Réponse de le 09/12/2013 à 15:17 :
"Il serait grand temps", vous avez raison de vous mettre au régime sec de ne pas envoyer vos enfants à l'école et de ne pas les soigner en cas de besoin la sécu. ne s'en portera que mieux et vos enfants vous diront merci. Mais pour les miens je préfère l'instruction obligatoire et pouvoir les soigner si le besoin s'en fait sentir. J'oubliais n'oubliez pas de couper le chauffage et l'électricité comme les grecs qui meurent de froid au sens propre du mot. Bon vu que vous êtes un citoyen exemplaire et pas un assisté je vous souhaite bon retour au Moyen-âge.
Réponse de le 10/12/2013 à 11:14 :
Êtes-vous prêt à vous appliquer ce que vous préconisez ?

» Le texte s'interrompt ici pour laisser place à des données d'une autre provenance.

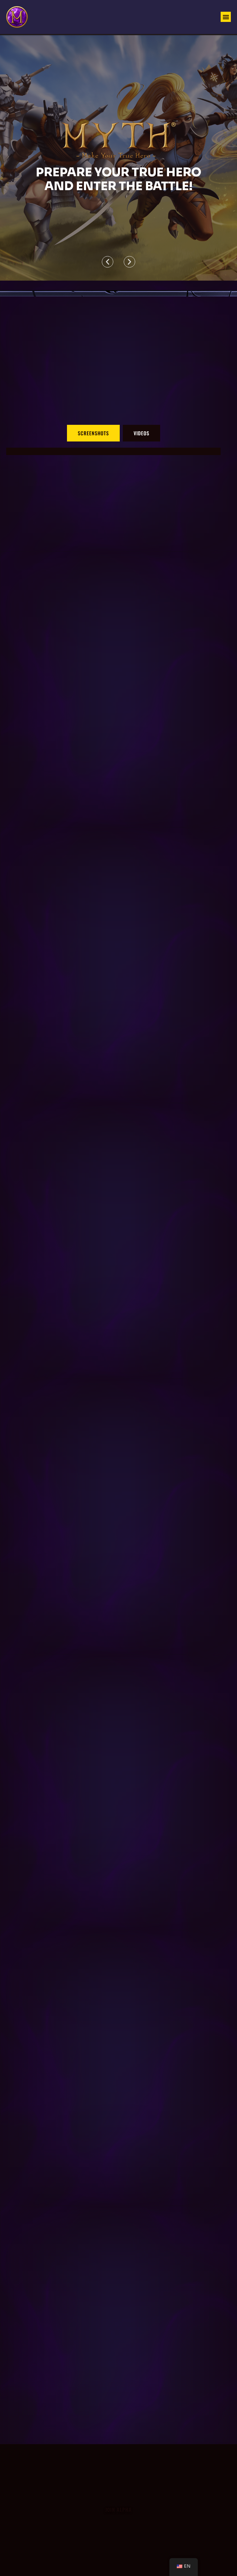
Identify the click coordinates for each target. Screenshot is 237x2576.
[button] (226, 17)
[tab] (93, 433)
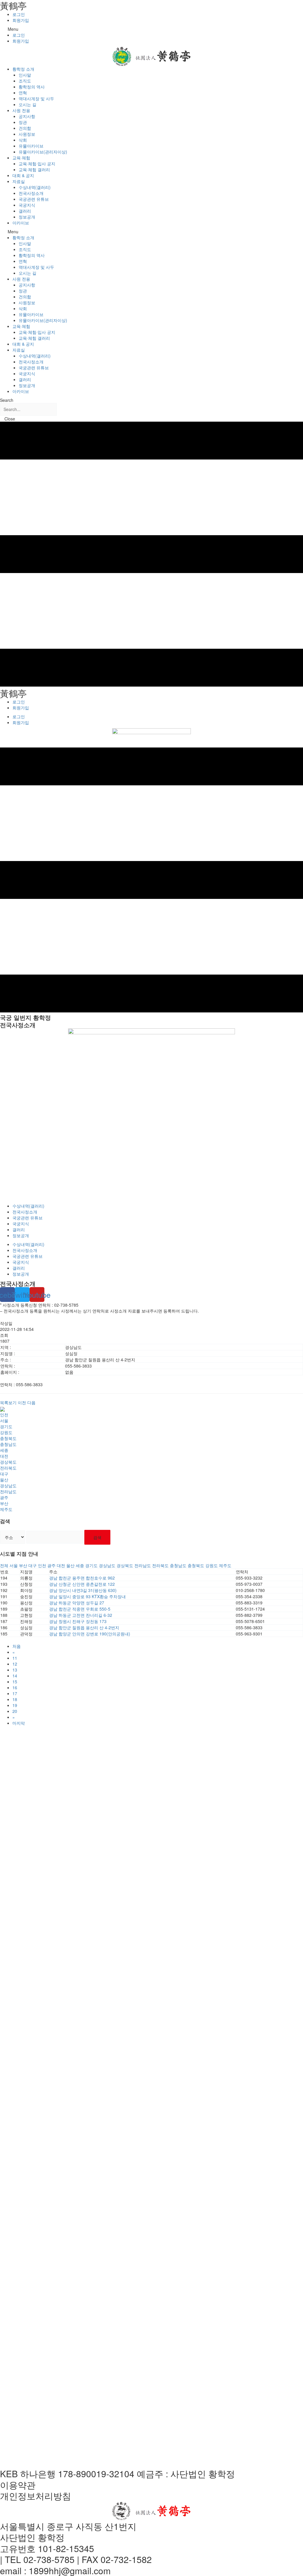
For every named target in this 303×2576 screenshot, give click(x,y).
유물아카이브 (31, 146)
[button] (151, 29)
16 (14, 1687)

J'espère pour vous que vous êtes propriétaire de votre logement (sans crédit en cours) et que vous avez un gros compte en banque afin que l'Etat puisse prélever dessus afin de payer les dettes...
a écrit le 09/12/2013 à 13:56 :
Evidemment car il s'agit de bonne gestion, pas a la Française avec une administration travaillant comme au 19eme siecles
a écrit le 09/12/2013 à 13:40 :
Il faut vraiment être un idiot pour croire que pour soigner le boulimique il faut qu'il s'empiffre encore plus que pour le drogué il faut encore lui donner encore plus de drogue, c'est exactement ce que veux le santi
Réponse de le 09/12/2013 à 17:35 :
Michel croit que ses arguments sont bien Santi....
a écrit le 09/12/2013 à 12:52 :
Merci aussi à la FED de faire en sorte que les taux restent bas...

Sans cela le coût de la dette, aurait grandement augmenté le déficit annuel de la France, l'Espagne, le Royaume-uni, l'Italie,...
Réponse de le 10/12/2013 à 14:59 :
clairement ! et c'est un des points de grands risques pour 2014 si les taux US devaient monter la timide reprise en Europe pourrait être détruite dans l'oeuf par une hausse des taux sur les dettes espagnole et italienne... et française.
Mais ne vous en faites pas. L'austérité encore accentuée alors nous sauvera de la deflation qui nous guette, de la dépression à nos portes et du chomage à 35%
a écrit le 09/12/2013 à 12:50 :
Rebond de la croissance... vite dis...

...surtout si la dette augmente, cela veut dire que c'est encore les dépenses publiques qui financent cette croisance.

Pour l'Espagne, une visite sur le site de l'INE (Insee espagnol) permet de se rendre compte qu'au T1-T3 2013, ce sont les dépenses publiques qui tirent la conso vers le haut...
a écrit le 09/12/2013 à 12:46 :
"Oui : les critères européens des 3% sont débiles ! " .
Débiles ou pas , peut-on s'endetter chaque année d'avantage ? N'y a t il pas un niveau au delà duquel il devrait être interdit de s'endetter ? Ne devrait on pas instituer des mécanismes de surplus budgétaire pendant la croissance pour compenser les phases de crise sinon ? Oui mais si nous sommes toujours en crise depuis 1974 et le choc pétrolier, que faire ? Comme les Grecs ? Comme les Argentins ?
Autant de questions auxquelles je n'ai pas de réponses venant des partisans de logiques de dépenses publiques... Il me semble que les grande logiques Keynésiennes qui ont aboutit n'ont réussi que grâce à l'arrivée d'un cataclysme (tel le new deal ou la politique du Dr Schacht)
a écrit le 09/12/2013 à 11:36 :
La France devrai négocier avec la "finance" son retour à la compétitivité par le biais de la mise en route de la TVA sociale, mais "Bruxelles" l'autoriserait elle?
La finance n'y verrait pas d’inconvénient a investir sur l'idée de ce "moyen de relance" qui permettrai la mise en route d'un cercle vertueux de reprise d'activité, de baisse du chômage, de reprise de la consommation, de sorti de crise...!
a écrit le 09/12/2013 à 11:33 :
Bah ouai, faut dépenser sans compter et faire marcher la planche à billets plein pot ! Quand on voit la réussite d'une telle politique au Japon...
a écrit le 09/12/2013 à 11:33 :
TOINETTE
Adieu. Je suis fâché de vous quitter si tôt; mais il faut que je me trouve à une grande consultation qui doit se faire pour un homme qui mourut hier.
ARGAN
Pour un homme qui mourut hier?
TOINETTE
Oui: pour aviser et voir ce qu'il aurait fallu lui faire pour le guérir. Jusqu'au revoir.